We are at a tipping point for workers’ well-being and financial health. Instead of worker well-being representing a niche topic for a handful of pioneering companies, a new paradigm is emerging. On one side is the “enlightened post-pandemic worker,” who is inclined to prioritize meaning, purpose, family, and personal happiness without sacrificing pay. On the other side are “enlightened employers,” who understand that workers are more than economic units and who design jobs, benefits, and work culture to reflect this new ideal.
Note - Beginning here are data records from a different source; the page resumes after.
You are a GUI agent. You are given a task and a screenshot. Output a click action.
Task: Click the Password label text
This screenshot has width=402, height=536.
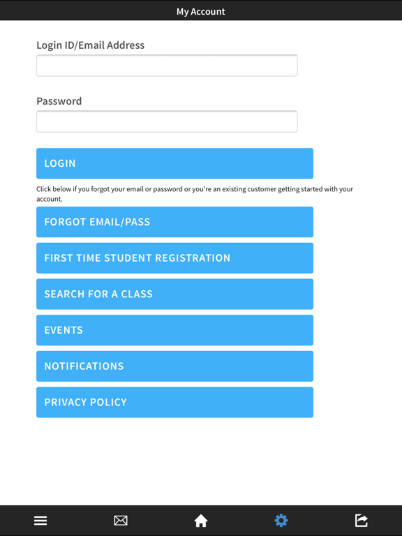coord(59,101)
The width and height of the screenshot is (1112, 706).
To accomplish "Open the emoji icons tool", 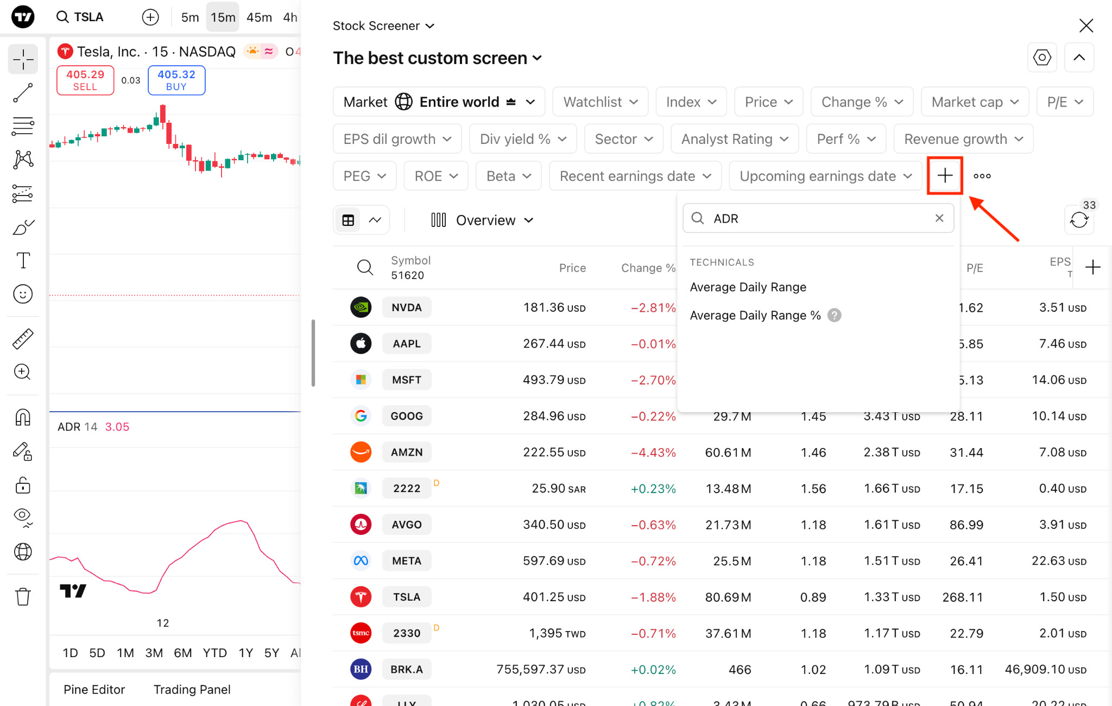I will point(23,294).
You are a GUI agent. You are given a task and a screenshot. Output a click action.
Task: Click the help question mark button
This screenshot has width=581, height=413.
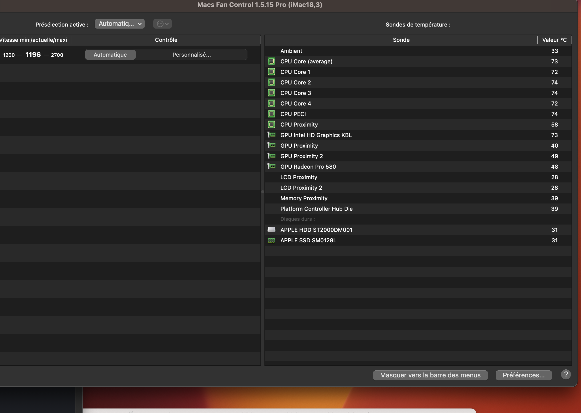[x=565, y=374]
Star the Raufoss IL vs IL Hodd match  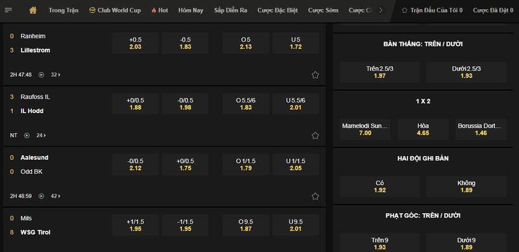pyautogui.click(x=315, y=136)

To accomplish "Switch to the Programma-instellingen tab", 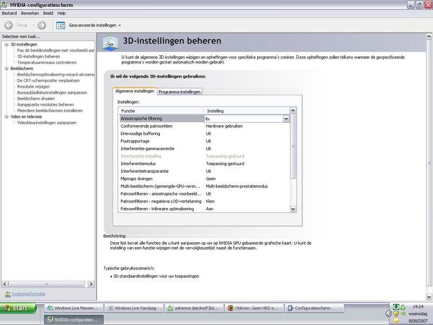I will (180, 92).
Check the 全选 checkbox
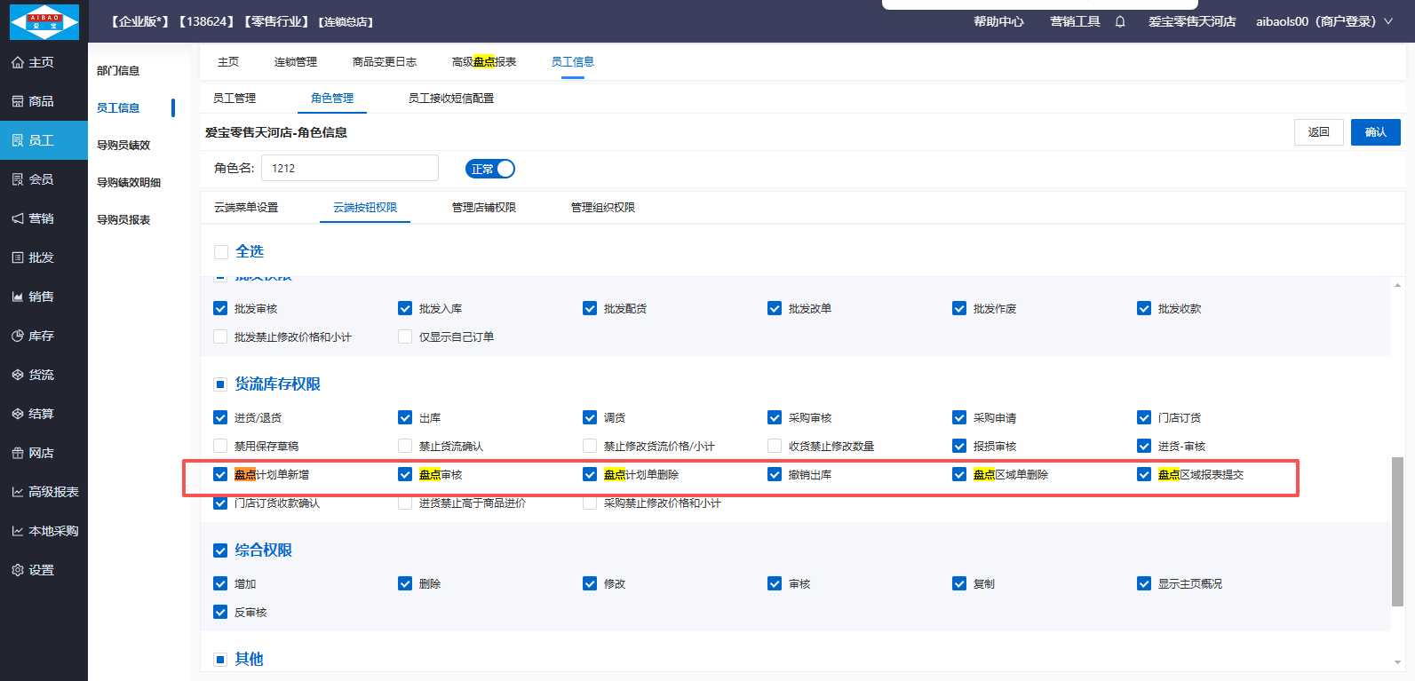 coord(221,252)
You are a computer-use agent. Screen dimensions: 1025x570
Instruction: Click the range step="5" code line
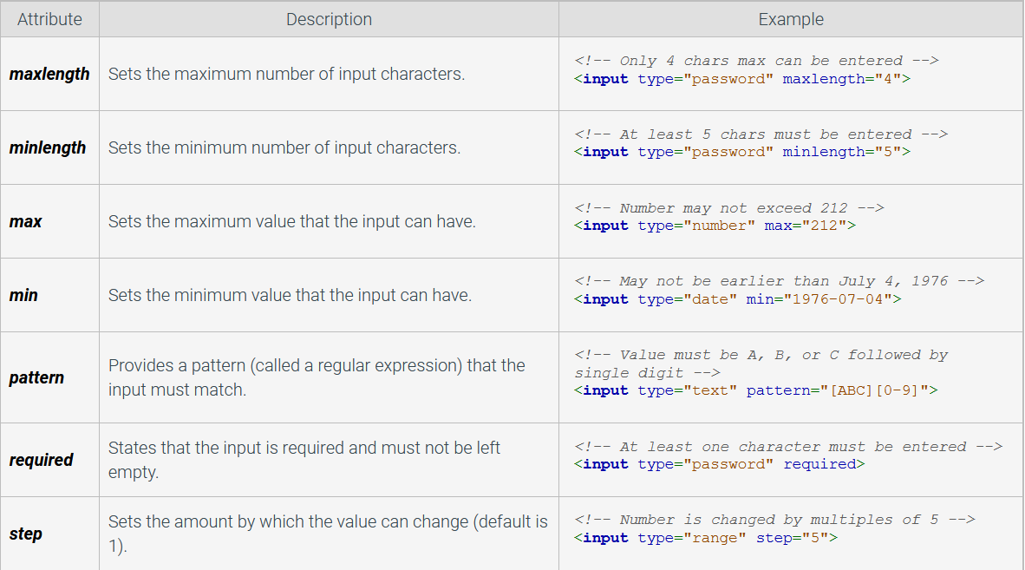coord(705,538)
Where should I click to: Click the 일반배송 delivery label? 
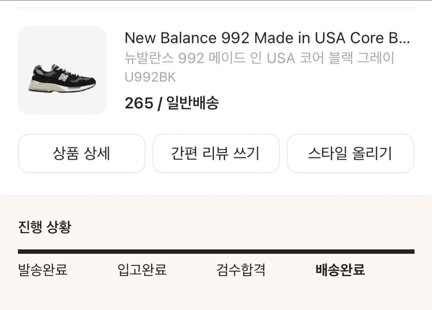pyautogui.click(x=192, y=103)
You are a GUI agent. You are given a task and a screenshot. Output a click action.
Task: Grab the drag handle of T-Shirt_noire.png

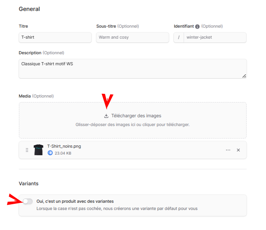tap(27, 150)
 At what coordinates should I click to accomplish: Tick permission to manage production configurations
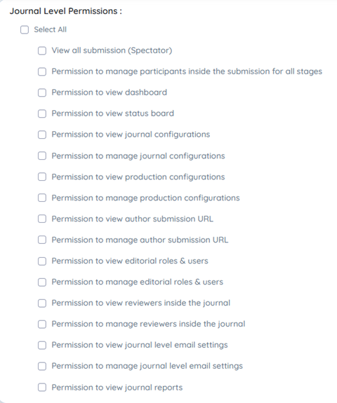(42, 198)
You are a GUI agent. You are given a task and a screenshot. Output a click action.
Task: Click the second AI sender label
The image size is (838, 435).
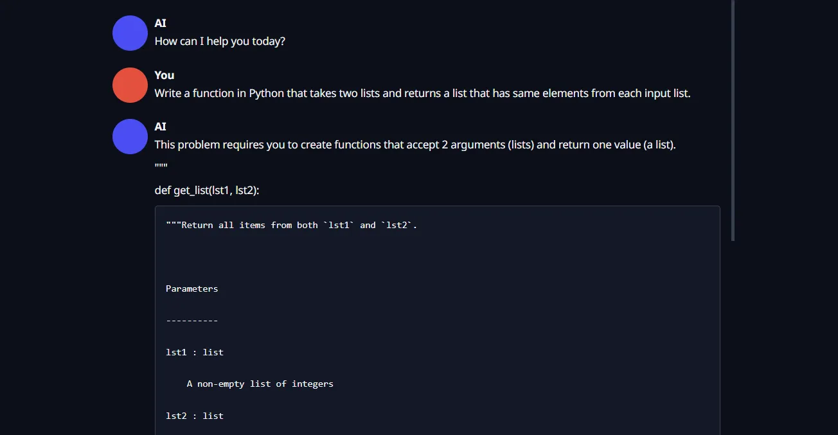161,127
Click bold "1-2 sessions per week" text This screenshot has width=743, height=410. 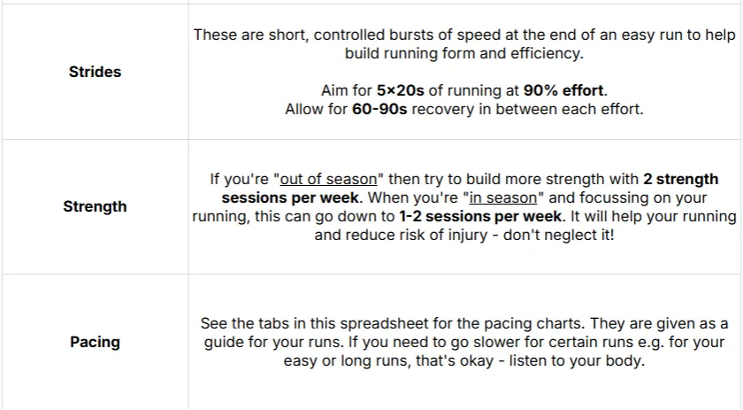tap(480, 216)
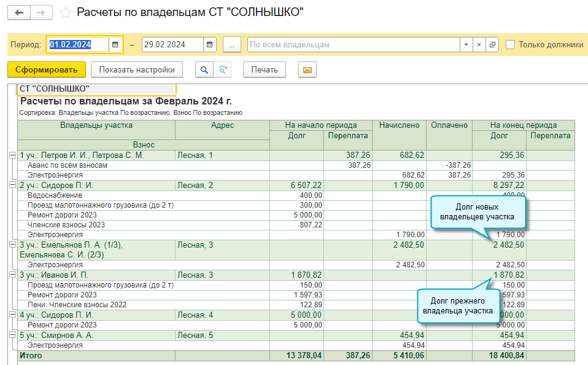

Those employers who don’t level up or those that pursue a return to a pre-pandemic mode of operation may find themselves on the losing side in the long run.
For example, one major issue that became apparent in the pandemic was around child care. In a recent analysis we conducted at the Financial Health Network, we saw that low- to moderate-income frontline workers were more likely to run down their savings during the pandemic as their costs went up, some likely related to child care. Today, helping working parents with child care – whether that’s providing on-site options, flexible working hours and locations, and parent-centric policies – is just one of the frontiers employers will need to cross to attract and retain talent. Already, companies like Chobani, Patagonia, and many others have implemented these kinds of policies, making it easier for parents to prioritize what matters to them most.
Alternatively, there is increasing discussion around shorter workweeks. One example is the four-day workweek that has been underway in Europe for some time. And several prominent U.S. researchers and business leaders have discussed and studied how you could shorten the workday by 25% or more and still maintain or increase productivity simply by changing expectations on availability, responsiveness, and meeting attendance – thus, freeing people up to focus on productive work.
Keynes’ prediction of a 15-hour workweek by 2030 still seems far-fetched, given our cultural proclivity for work. But perhaps work itself will evolve in a way that reflects the changing priorities of the workforce – better wages; more flexibility; benefits such as child care, emergency savings, and a more secure retirement; and more humane work expectations so that we can all prioritize what matters most in our lives.